<<<<

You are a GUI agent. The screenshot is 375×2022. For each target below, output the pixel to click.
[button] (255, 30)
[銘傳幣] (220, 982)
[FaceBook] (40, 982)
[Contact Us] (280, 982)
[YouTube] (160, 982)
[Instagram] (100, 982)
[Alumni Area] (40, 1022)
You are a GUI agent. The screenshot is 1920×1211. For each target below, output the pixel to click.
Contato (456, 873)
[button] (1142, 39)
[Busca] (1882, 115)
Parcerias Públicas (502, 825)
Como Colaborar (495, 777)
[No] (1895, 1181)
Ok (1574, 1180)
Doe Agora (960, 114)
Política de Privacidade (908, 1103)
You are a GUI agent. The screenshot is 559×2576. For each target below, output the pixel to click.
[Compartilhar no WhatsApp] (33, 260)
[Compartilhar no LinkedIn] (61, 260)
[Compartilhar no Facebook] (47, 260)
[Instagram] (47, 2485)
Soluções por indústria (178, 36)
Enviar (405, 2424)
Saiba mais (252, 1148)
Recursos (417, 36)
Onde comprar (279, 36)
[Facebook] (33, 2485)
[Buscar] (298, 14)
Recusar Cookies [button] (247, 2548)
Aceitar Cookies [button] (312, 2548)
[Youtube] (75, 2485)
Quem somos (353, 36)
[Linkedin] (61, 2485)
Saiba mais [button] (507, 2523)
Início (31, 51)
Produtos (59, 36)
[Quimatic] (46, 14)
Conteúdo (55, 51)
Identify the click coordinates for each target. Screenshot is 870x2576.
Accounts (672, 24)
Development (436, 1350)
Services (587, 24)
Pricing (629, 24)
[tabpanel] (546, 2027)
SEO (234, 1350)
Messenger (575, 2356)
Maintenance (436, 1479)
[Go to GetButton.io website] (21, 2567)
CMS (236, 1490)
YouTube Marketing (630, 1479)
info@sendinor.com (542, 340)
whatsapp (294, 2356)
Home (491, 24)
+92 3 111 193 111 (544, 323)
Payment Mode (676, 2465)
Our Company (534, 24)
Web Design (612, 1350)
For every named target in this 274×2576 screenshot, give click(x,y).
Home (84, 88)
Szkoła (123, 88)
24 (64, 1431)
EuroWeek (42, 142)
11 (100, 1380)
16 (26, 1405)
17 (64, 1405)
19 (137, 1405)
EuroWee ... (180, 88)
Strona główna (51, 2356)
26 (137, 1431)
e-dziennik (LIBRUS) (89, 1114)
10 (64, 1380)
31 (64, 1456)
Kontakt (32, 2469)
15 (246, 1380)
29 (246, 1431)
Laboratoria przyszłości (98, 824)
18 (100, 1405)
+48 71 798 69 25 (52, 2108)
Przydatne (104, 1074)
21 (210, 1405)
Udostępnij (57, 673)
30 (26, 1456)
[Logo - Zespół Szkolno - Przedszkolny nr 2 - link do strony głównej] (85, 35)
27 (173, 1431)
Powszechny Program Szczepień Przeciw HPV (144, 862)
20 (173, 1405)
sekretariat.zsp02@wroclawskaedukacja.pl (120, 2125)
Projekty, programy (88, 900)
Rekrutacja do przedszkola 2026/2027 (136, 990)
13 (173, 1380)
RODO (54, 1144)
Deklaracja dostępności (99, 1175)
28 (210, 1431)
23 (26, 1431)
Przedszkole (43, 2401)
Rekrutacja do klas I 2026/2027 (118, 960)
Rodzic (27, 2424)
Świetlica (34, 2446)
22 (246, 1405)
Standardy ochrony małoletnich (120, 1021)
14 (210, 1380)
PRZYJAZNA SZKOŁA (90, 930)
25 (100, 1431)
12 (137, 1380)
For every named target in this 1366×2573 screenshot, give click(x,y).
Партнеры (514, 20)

>>>>

■ **INSTRUCTIONS TO FOLLOW**: In the entries above, find each line with the word "below" and show it.

■ **EXPECTED ANSWER**:
You are a GUI agent. The screenshot is 375×2022. For each target below, output the pixel to click.
You are a GUI agent. The screenshot is 1920×1211. For each target below, output the pixel to click.
You are a GUI agent. The screenshot is 559×2576. For each target below, output the pixel to click.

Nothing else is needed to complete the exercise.